(WHAT IS BEING ASKED): Using only the entries below, copy exactly the lines that begin at the one with "Where should I click to: Click" and end at the one with "This screenshot has width=388, height=287.", both included. Drop the pictures.

(DATA SECTION):
>>>>>

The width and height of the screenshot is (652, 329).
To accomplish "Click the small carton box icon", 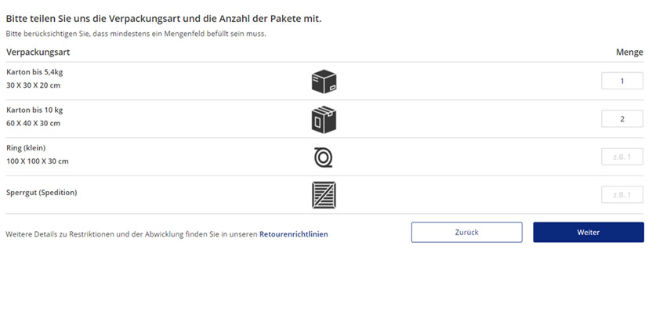I will coord(324,81).
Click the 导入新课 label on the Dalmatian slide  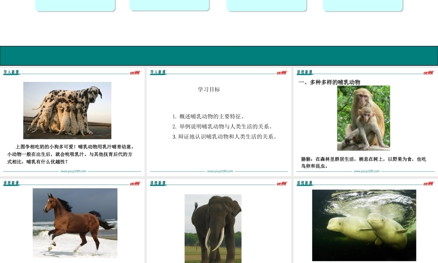[x=11, y=72]
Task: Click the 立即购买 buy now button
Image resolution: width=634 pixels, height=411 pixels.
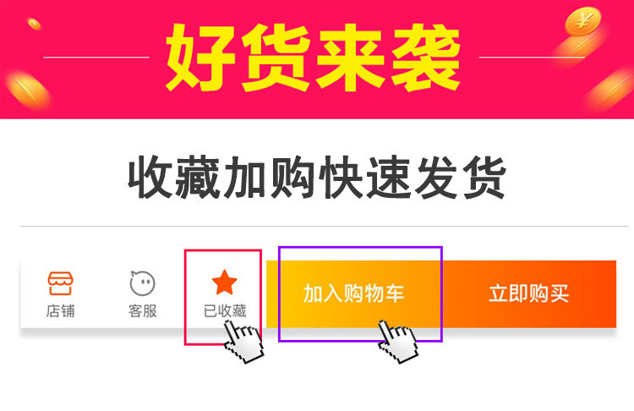Action: [529, 294]
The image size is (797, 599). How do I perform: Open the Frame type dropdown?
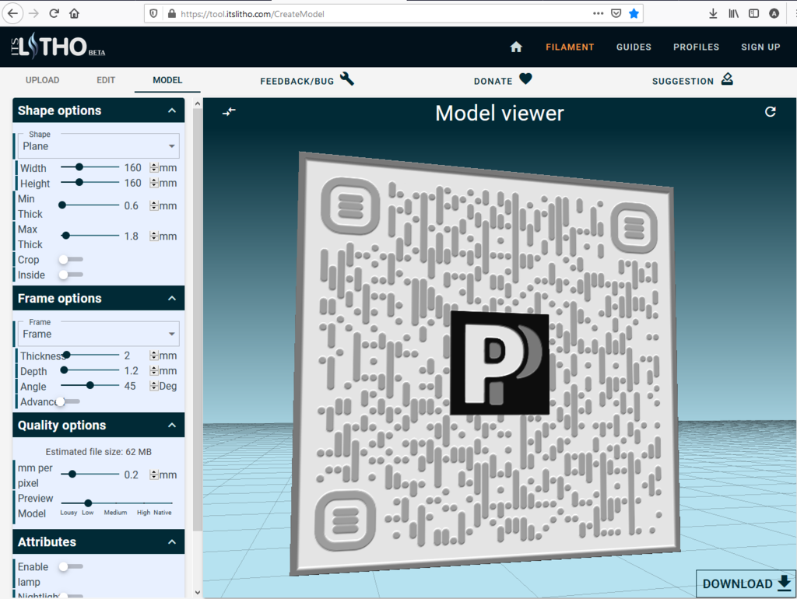[97, 333]
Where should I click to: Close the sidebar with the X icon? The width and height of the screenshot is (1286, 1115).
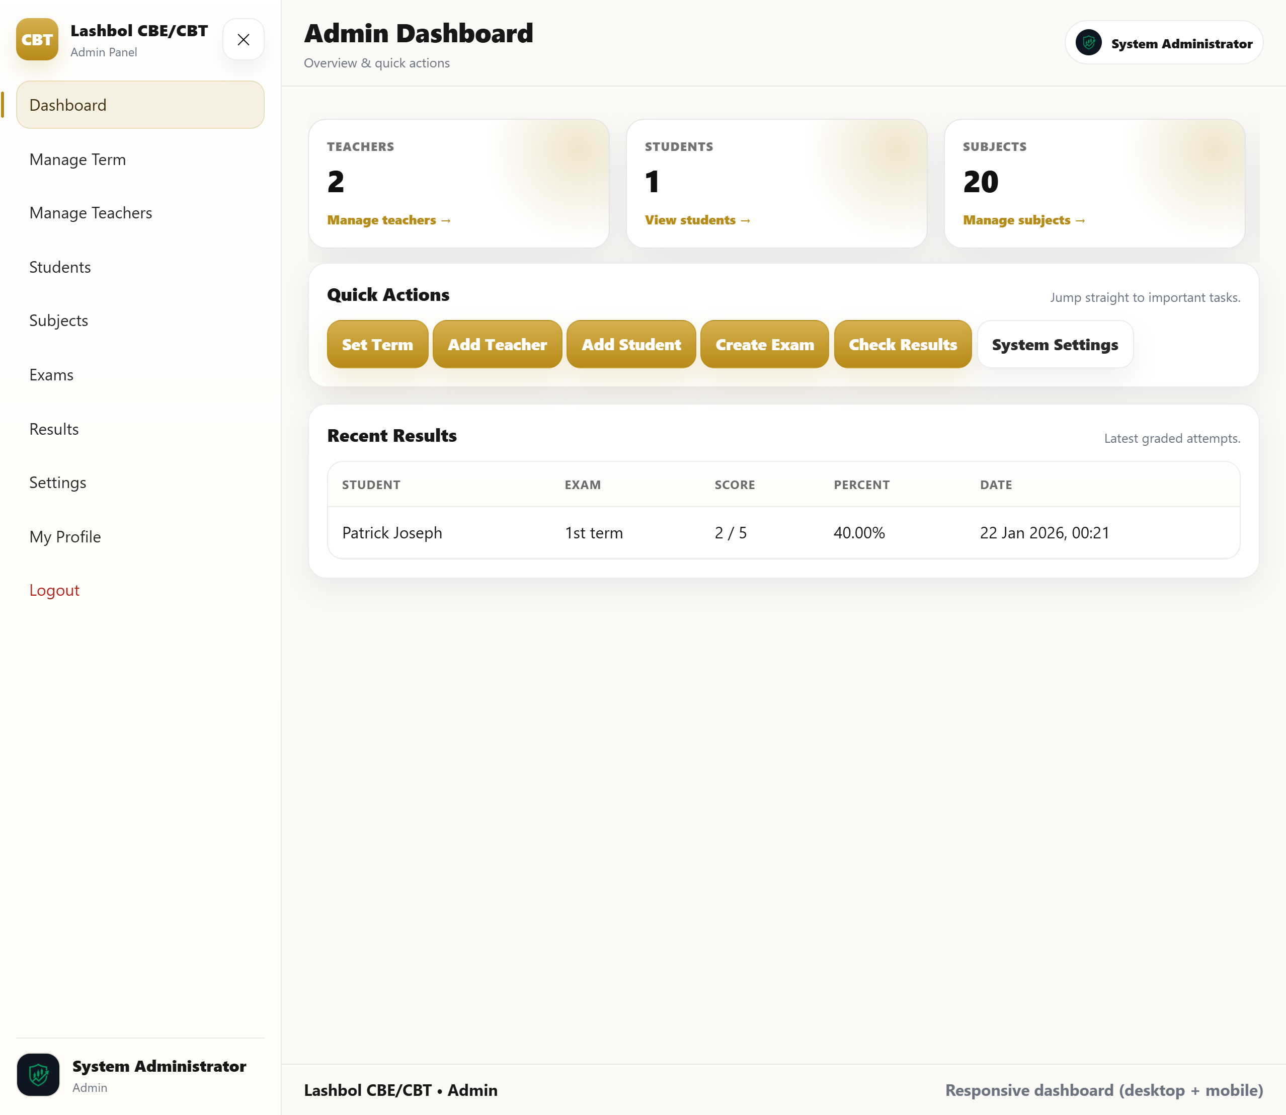point(243,39)
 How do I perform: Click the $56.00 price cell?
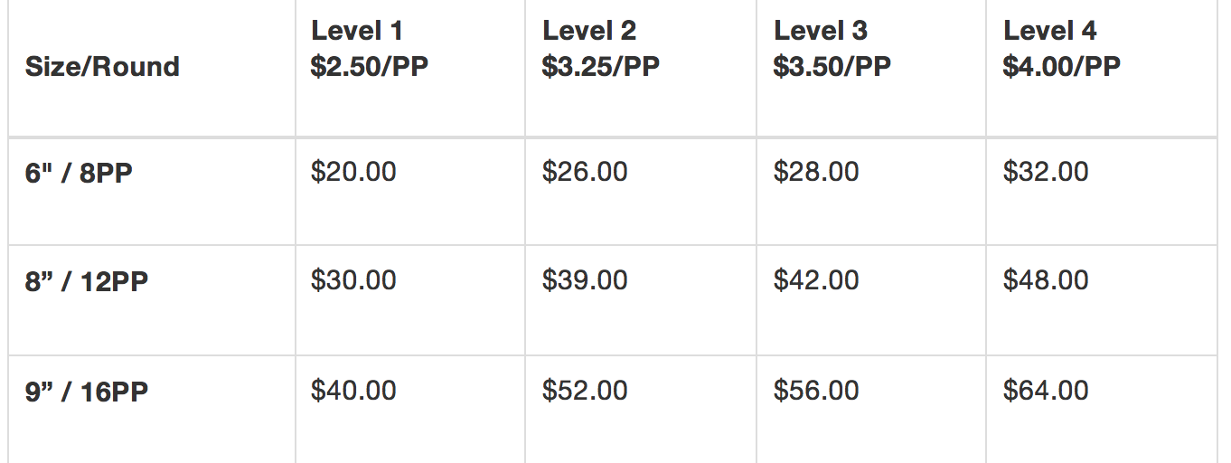coord(816,391)
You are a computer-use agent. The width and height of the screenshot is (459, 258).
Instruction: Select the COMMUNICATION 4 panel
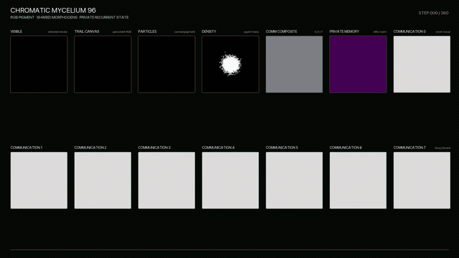230,180
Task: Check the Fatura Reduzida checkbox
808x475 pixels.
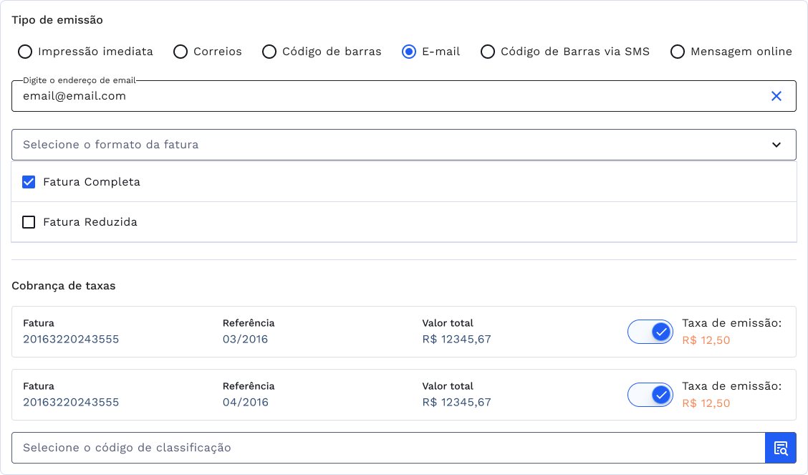Action: coord(29,222)
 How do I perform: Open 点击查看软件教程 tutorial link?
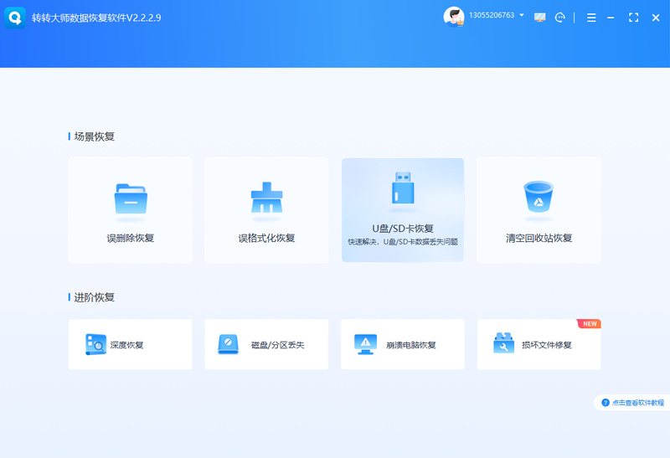tap(633, 403)
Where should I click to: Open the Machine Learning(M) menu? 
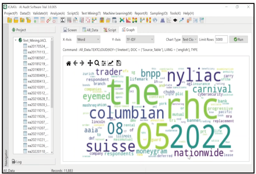point(117,13)
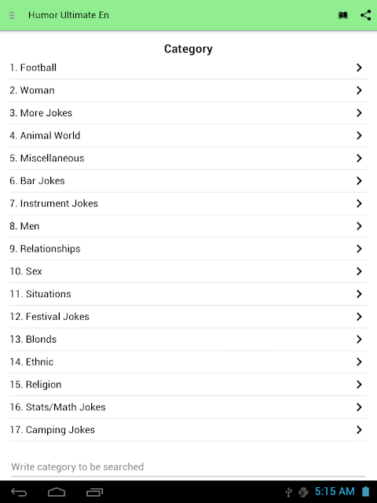Open the Instrument Jokes category
This screenshot has width=377, height=503.
[x=189, y=204]
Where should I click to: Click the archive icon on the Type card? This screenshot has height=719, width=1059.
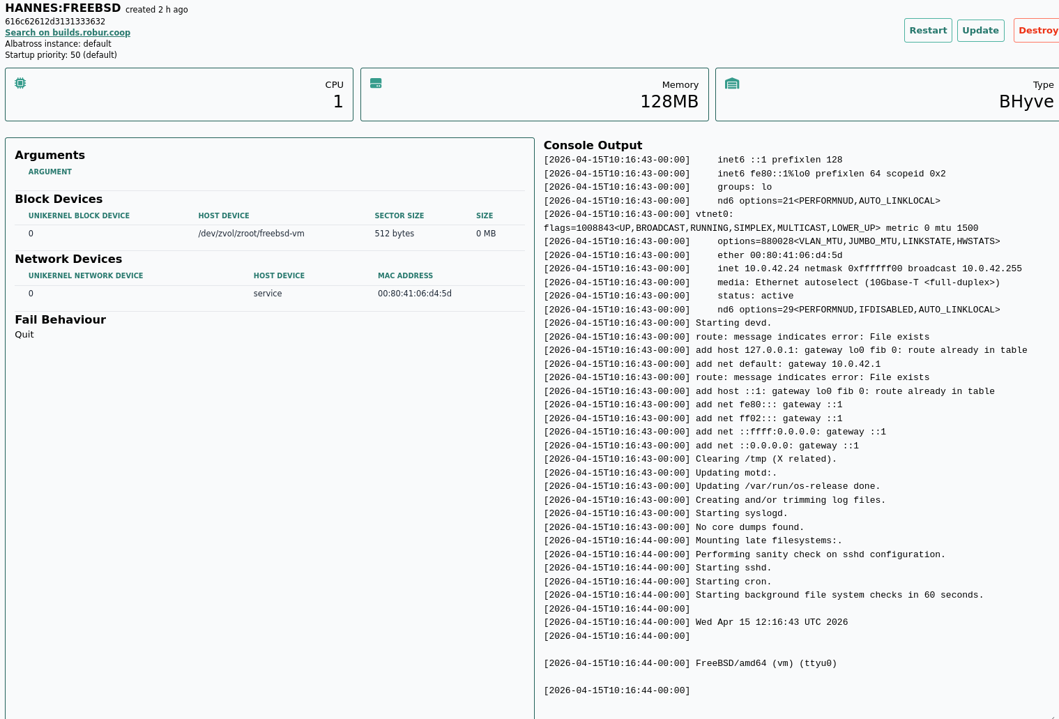pos(732,82)
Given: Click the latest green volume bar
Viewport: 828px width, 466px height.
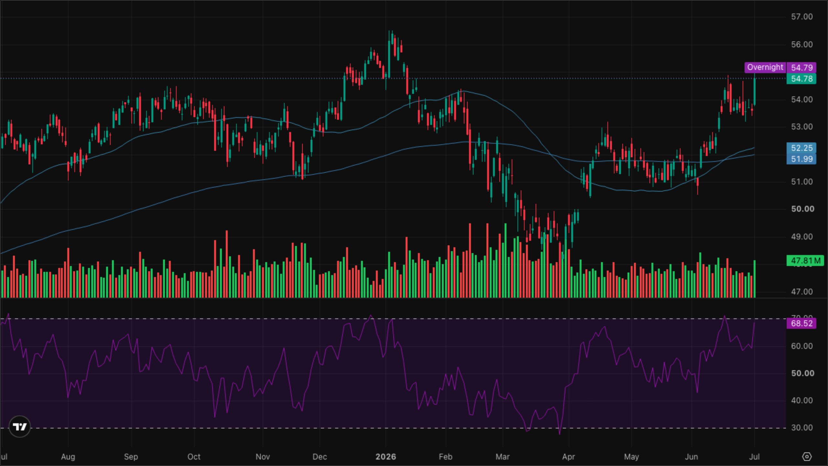Looking at the screenshot, I should [x=755, y=279].
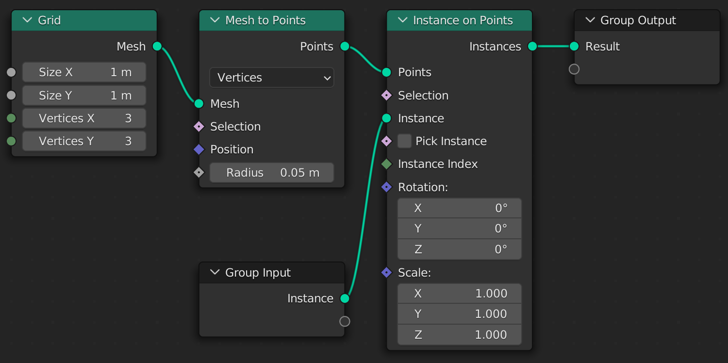Collapse the Group Output node

click(590, 20)
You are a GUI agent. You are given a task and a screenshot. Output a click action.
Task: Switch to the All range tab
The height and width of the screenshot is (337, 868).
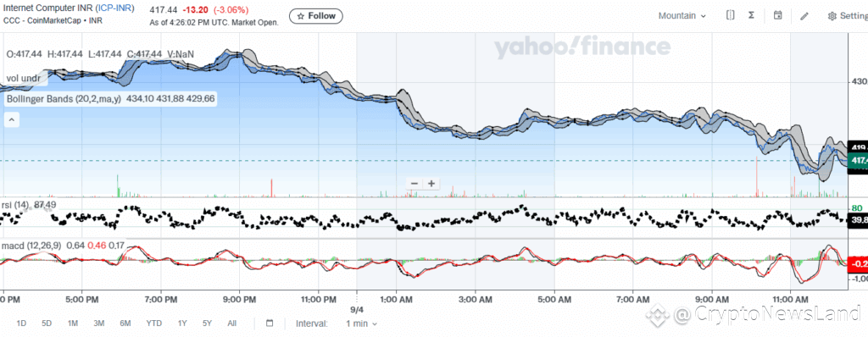tap(232, 323)
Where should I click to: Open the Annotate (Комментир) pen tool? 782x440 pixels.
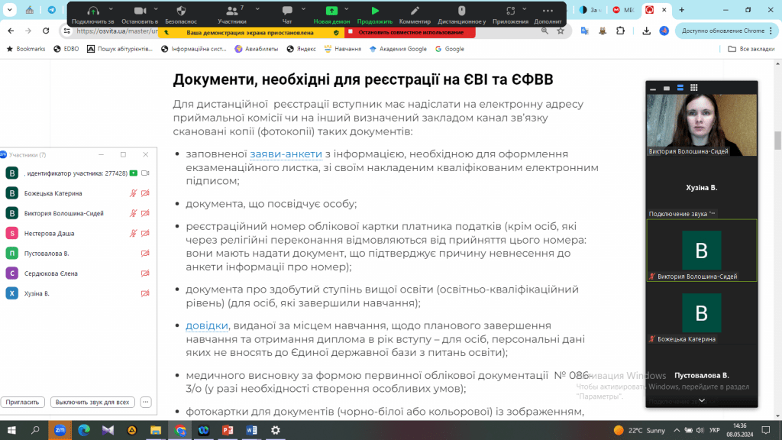(415, 11)
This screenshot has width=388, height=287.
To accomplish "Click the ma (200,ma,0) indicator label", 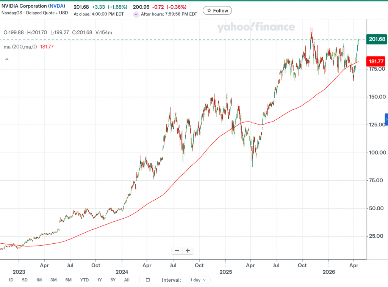I will pyautogui.click(x=20, y=47).
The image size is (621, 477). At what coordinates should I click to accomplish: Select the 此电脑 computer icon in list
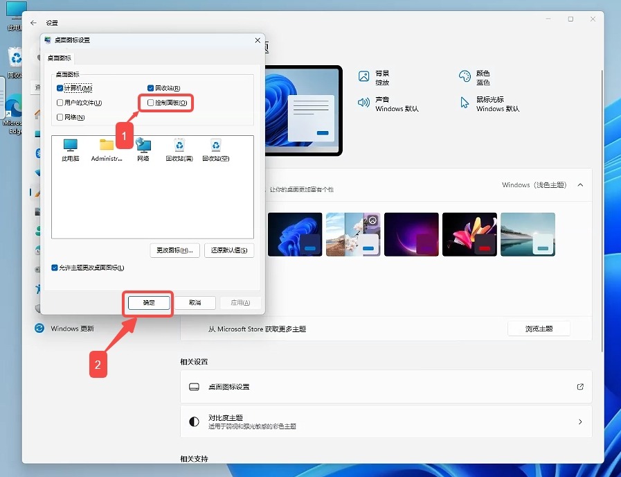coord(71,145)
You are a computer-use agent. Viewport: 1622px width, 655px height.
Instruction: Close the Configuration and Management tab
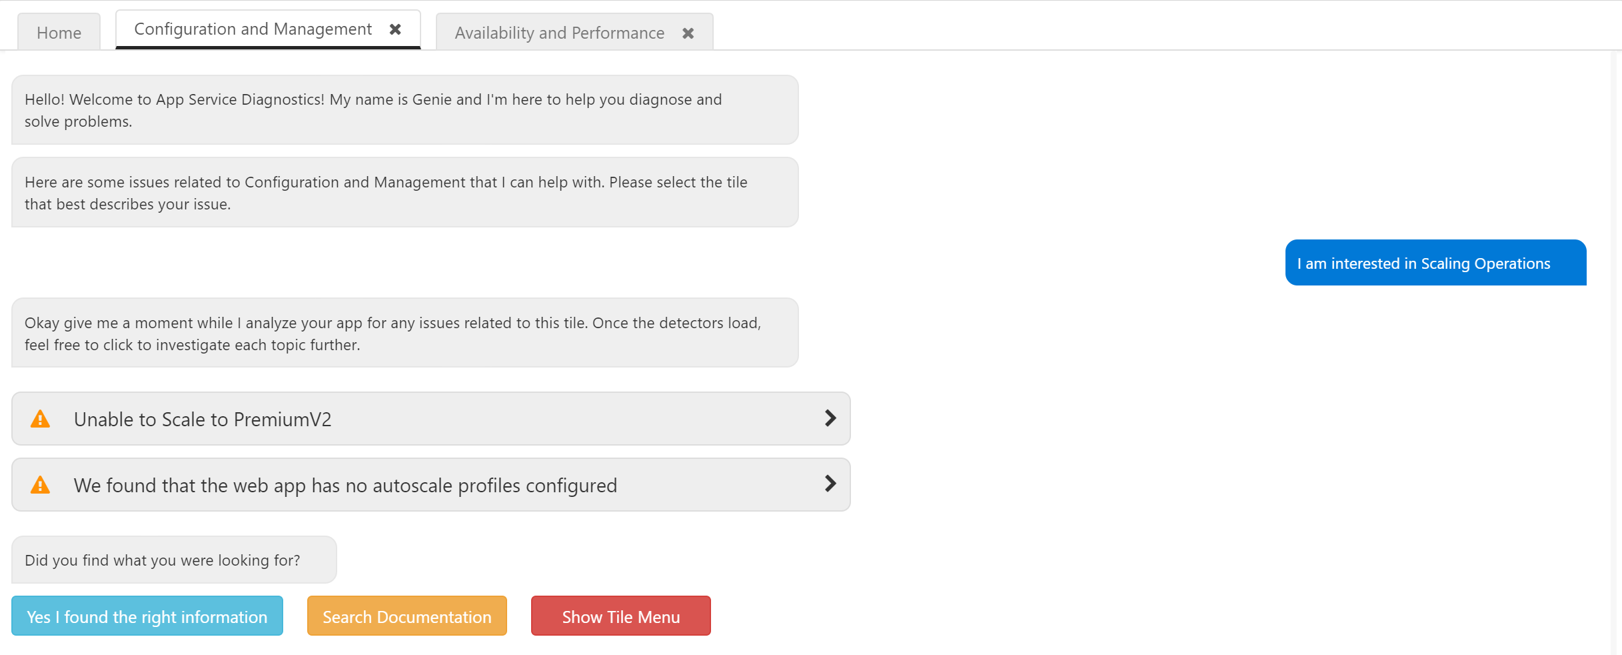[395, 29]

<<<<<

(WRITTEN SOLUTION):
Where should I click to: Click the archive icon on the Type card? This screenshot has height=719, width=1059.
pos(732,82)
Given: Click the latest green volume bar
Viewport: 828px width, 466px height.
Looking at the screenshot, I should [x=755, y=279].
Collapse the Group Output node

click(590, 20)
You are a GUI agent. You are given a task and a screenshot. Output a click action.
Task: Switch to the All range tab
The height and width of the screenshot is (337, 868).
tap(232, 323)
Where should I click to: Open the Annotate (Комментир) pen tool? 782x440 pixels.
(415, 11)
This screenshot has width=388, height=287.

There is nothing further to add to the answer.